## Exercise
Scan the records beneath this line for the line holding "Viewport: 265px width, 211px" and the line holding "893x503 pixels.", then transcribe exactly those two and all lines between.

## Input
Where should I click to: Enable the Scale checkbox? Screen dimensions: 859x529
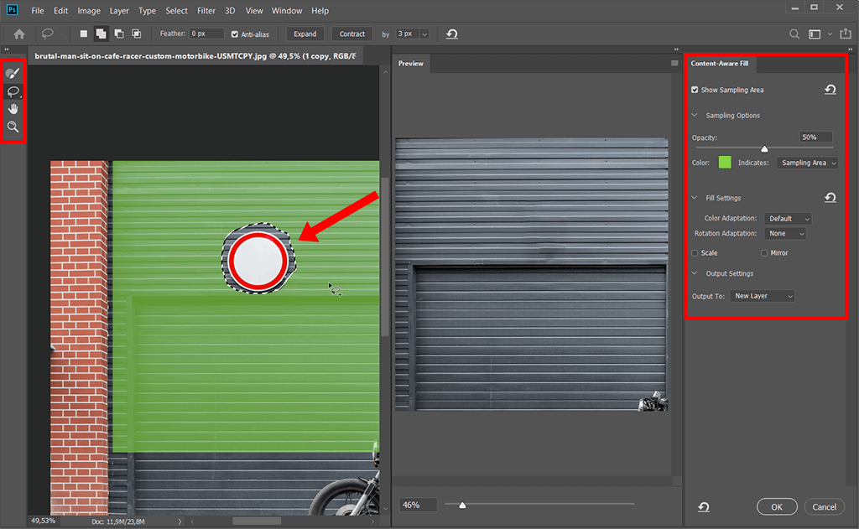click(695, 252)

...

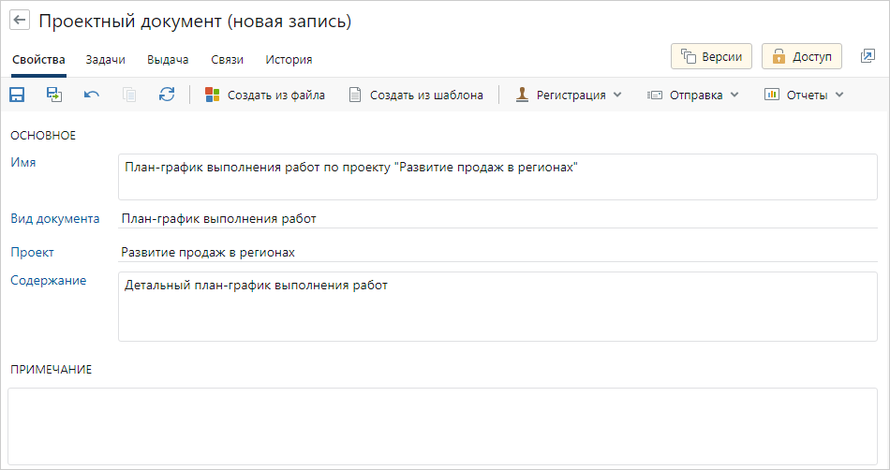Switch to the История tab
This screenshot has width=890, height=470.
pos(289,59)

==

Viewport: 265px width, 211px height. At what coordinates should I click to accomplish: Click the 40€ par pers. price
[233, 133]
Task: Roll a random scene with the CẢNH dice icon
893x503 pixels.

## Output of the task
Viewport: 265px width, 211px height. At what coordinates should I click to accomplish: Click the 40€ par pers. price
[233, 133]
Task: Roll a random scene with the CẢNH dice icon
893x503 pixels.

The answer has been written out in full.